Mein Elternhaus - Die Kirche

Natürlich spielten wir auch gerne neben der Kirche, an die sich ein kleiner Park anschloß, was aber unsere Eltern nicht gerne sahen. Sie wollten lieber, dass wir uns auf dem Hof aufhielten.
Die Kirche war so etwas wie ein spannendes Geheimnis und nur zu gerne, wären wir in alle ihre dunklen und unheimlichen Winkel gekrochen, um uns wie Helden zu fühlen und wohlig zu gruseln. Leider ging das nicht, weil sie meist geschlossen war und wir sie wie alle anderen in der Regel nur im Gottesdienst sahen. Um so eindrucksvoller war es für mich, wenn mein Vater als Pfarrer mich manchmal mit in die leere Kirche nahm, falls er dort etwas zu erledigen hatte oder der Kantor an der Orgel übte.

AUSGANGSDATEN:
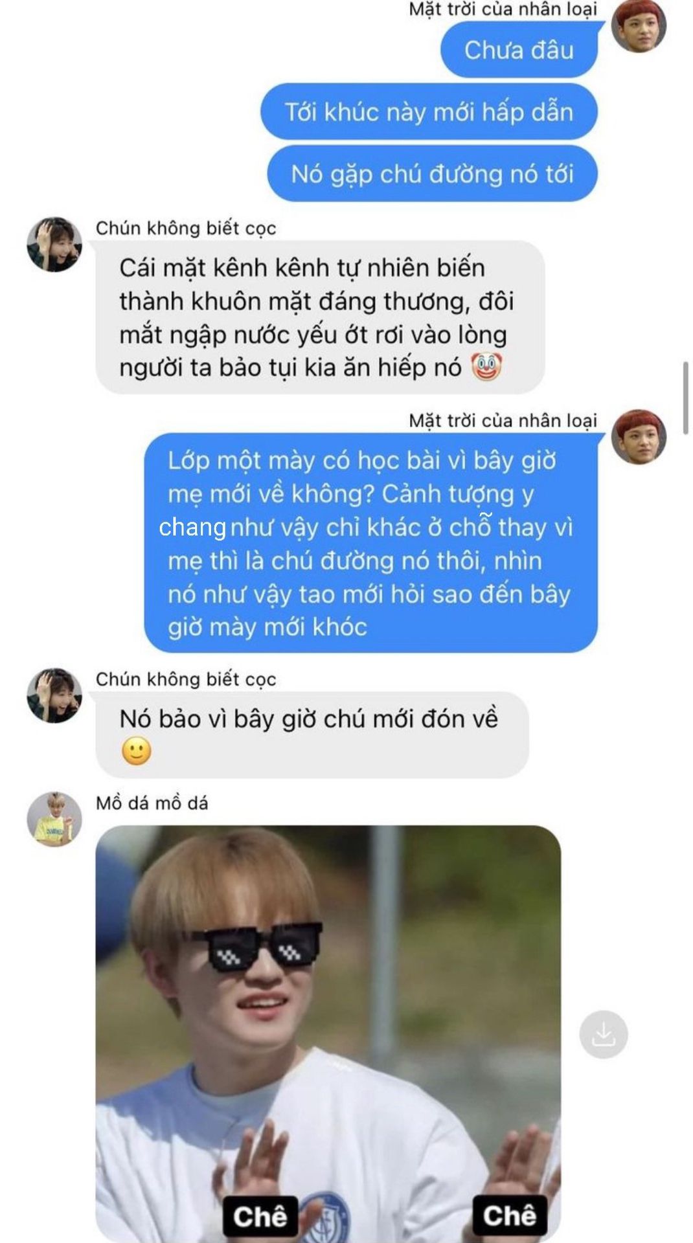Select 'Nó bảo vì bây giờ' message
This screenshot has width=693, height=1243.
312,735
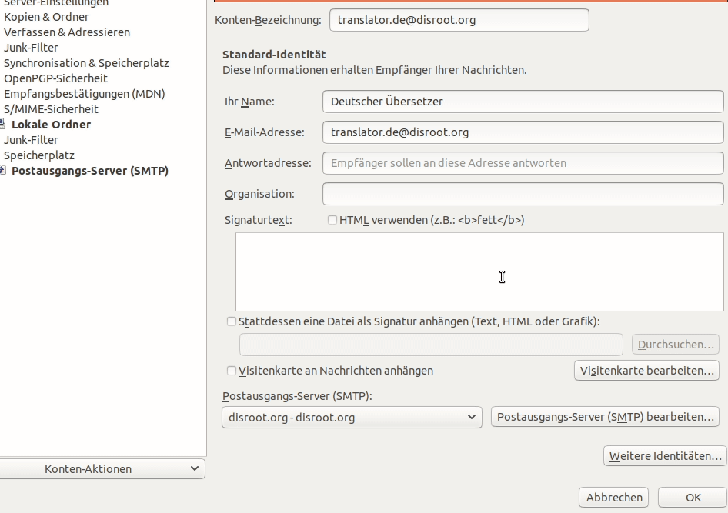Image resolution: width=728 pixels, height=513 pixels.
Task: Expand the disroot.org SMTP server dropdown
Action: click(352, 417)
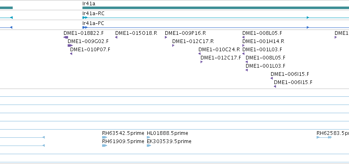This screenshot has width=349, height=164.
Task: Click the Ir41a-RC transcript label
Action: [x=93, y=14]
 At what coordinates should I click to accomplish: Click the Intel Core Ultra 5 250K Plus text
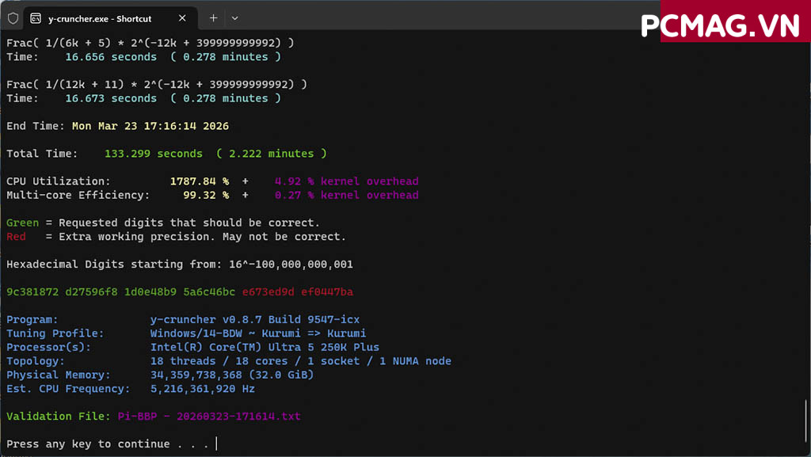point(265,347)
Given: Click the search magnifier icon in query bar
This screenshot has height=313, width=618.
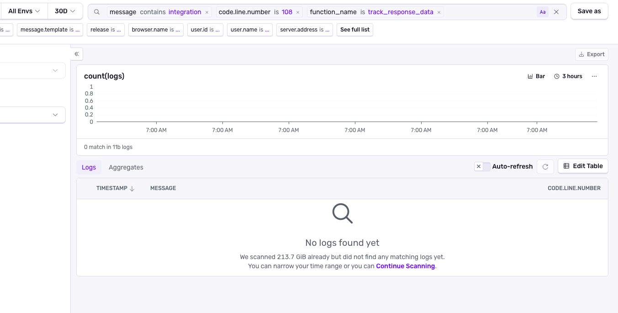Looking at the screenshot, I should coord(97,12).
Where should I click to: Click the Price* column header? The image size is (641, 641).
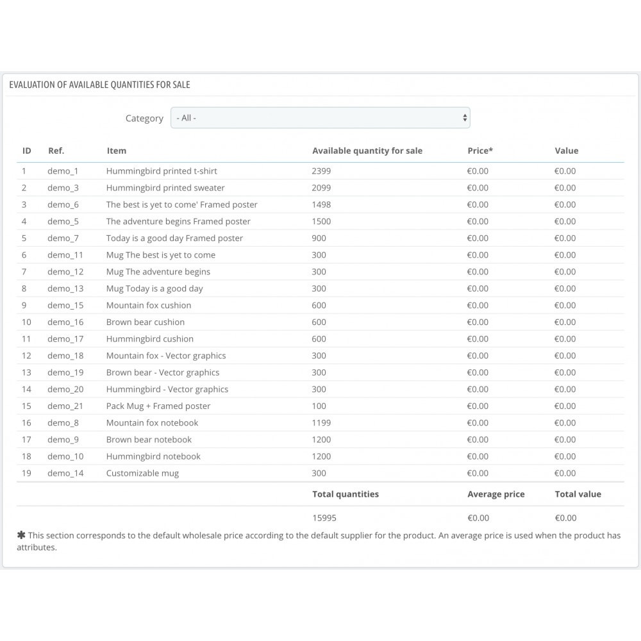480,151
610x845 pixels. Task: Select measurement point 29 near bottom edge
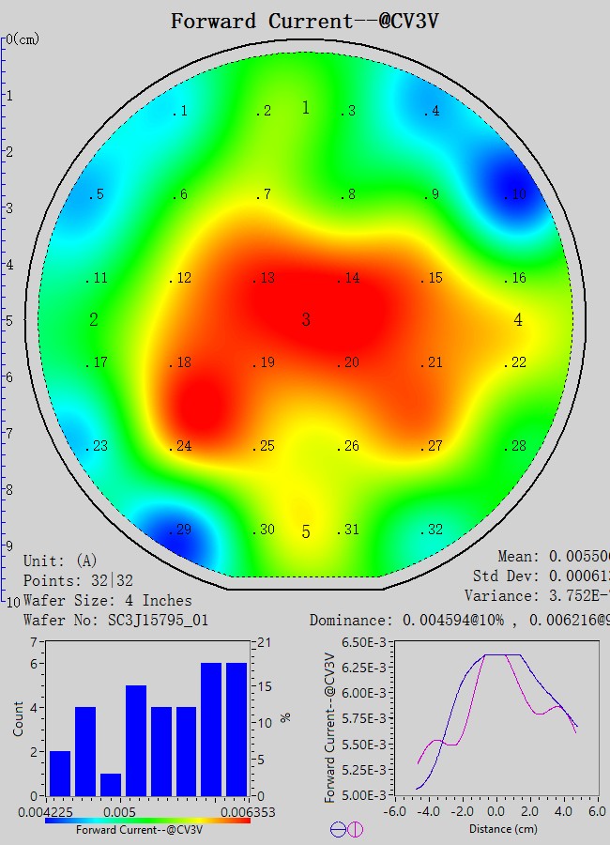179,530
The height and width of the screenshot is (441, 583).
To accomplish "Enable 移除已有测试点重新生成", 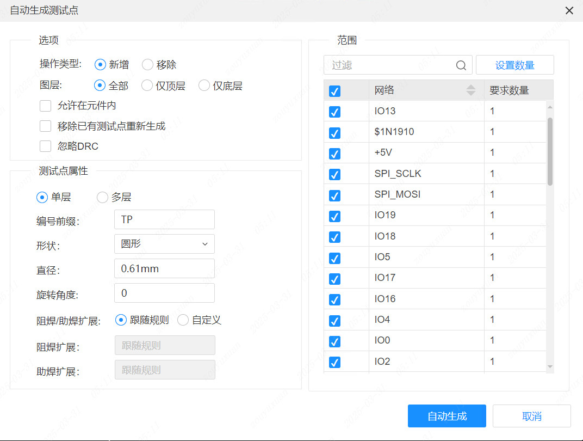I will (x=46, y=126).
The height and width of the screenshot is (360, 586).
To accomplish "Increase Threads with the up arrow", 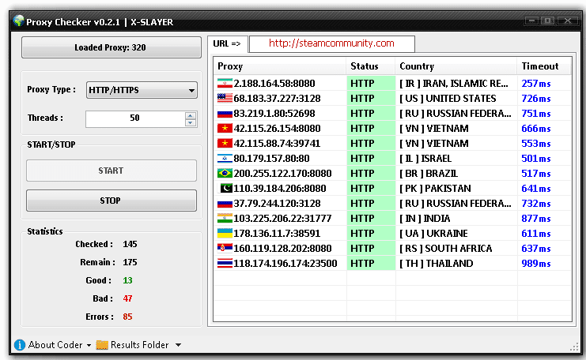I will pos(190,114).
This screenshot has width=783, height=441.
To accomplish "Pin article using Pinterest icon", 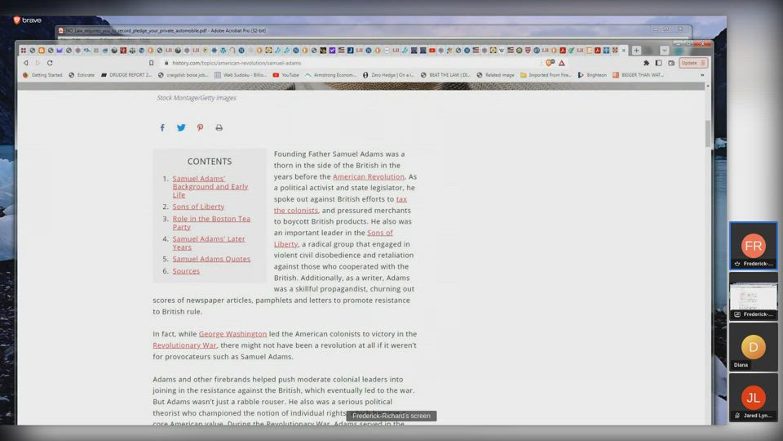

AUFGABEN:
1. Geben Sie den Textauszug von „Mein Elternhaus - Die“ bis einschließlich „der Orgel übte.“ wieder und tauschen Sie dabei „Pfarrer“ gegen „Küster“ aus.
2. Zitieren Sie aus den Datensätzen wortgetreu alle Zeilen ab der Zeile mit „This screenshot has width=783, height=441.“ bis einschließlich zum Ende der Datensätze, wobei die Bilder wegzulassen sind.
Die Datensätze stehen in keinem Zusammenhang mit dem Textauszug.

LÖSUNGEN:
1.
Mein Elternhaus - Die Kirche

Natürlich spielten wir auch gerne neben der Kirche, an die sich ein kleiner Park anschloß, was aber unsere Eltern nicht gerne sahen. Sie wollten lieber, dass wir uns auf dem Hof aufhielten.
Die Kirche war so etwas wie ein spannendes Geheimnis und nur zu gerne, wären wir in alle ihre dunklen und unheimlichen Winkel gekrochen, um uns wie Helden zu fühlen und wohlig zu gruseln. Leider ging das nicht, weil sie meist geschlossen war und wir sie wie alle anderen in der Regel nur im Gottesdienst sahen. Um so eindrucksvoller war es für mich, wenn mein Vater als Küster mich manchmal mit in die leere Kirche nahm, falls er dort etwas zu erledigen hatte oder der Kantor an der Orgel übte.

2.
This screenshot has width=783, height=441.
To accomplish "Pin article using Pinterest icon", 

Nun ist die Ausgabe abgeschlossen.